[Brief] Would you give the listing again exactly as written, minus its pictures?

[Exercise materials]
◇ ◇ ◇ ◇

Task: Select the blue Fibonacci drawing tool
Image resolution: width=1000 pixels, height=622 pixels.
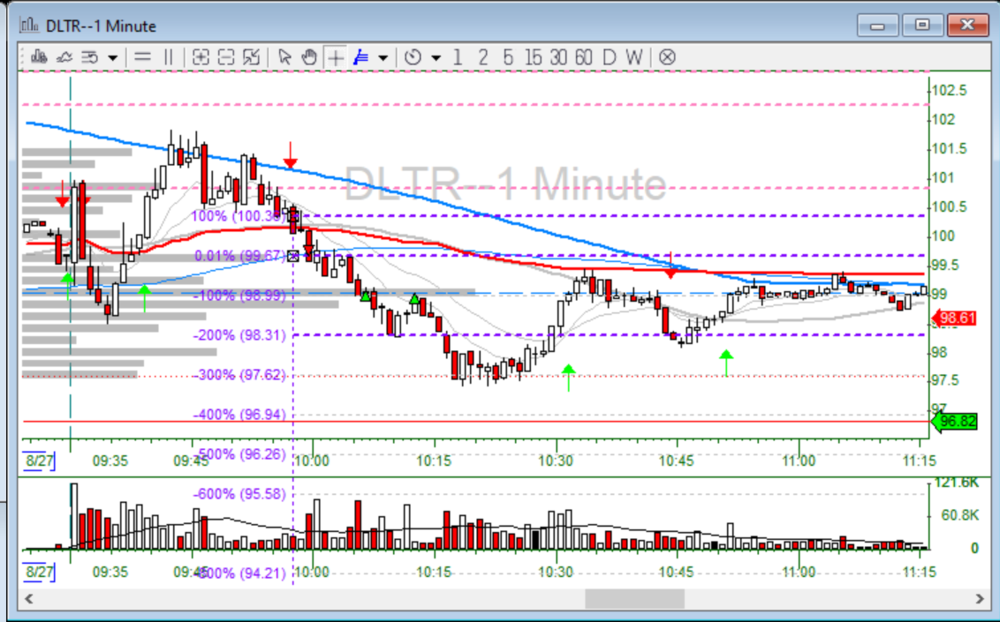Action: pos(360,57)
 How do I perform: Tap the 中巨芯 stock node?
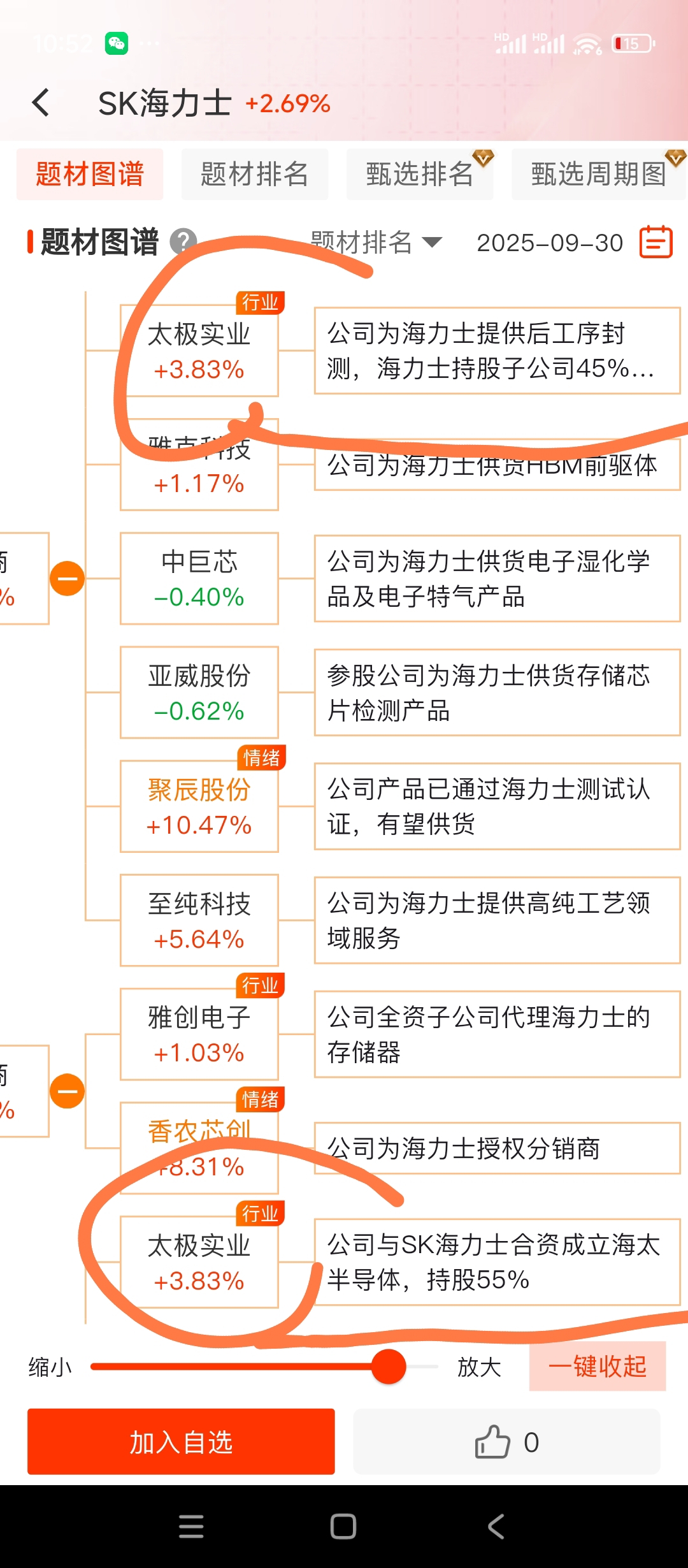point(199,578)
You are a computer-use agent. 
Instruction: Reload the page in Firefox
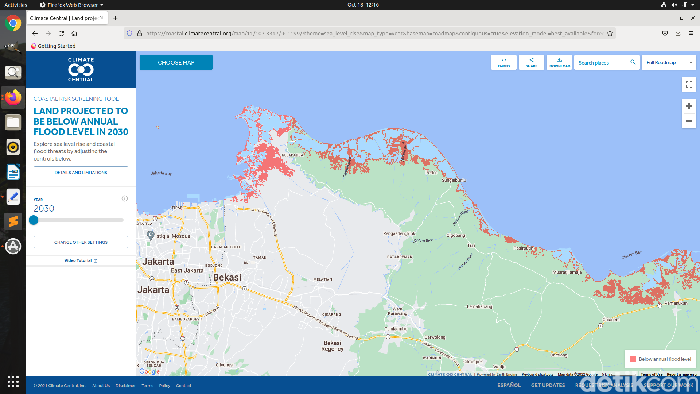(x=61, y=33)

◇ ◇ ◇ ◇

[Answer space]
Task: Select the blue Fibonacci drawing tool
Image resolution: width=1000 pixels, height=622 pixels.
Action: pos(360,57)
 How do I perform: Tap the 中巨芯 stock node?
point(199,578)
You are a computer-use agent. 
Instruction: Reload the page in Firefox
(x=61, y=33)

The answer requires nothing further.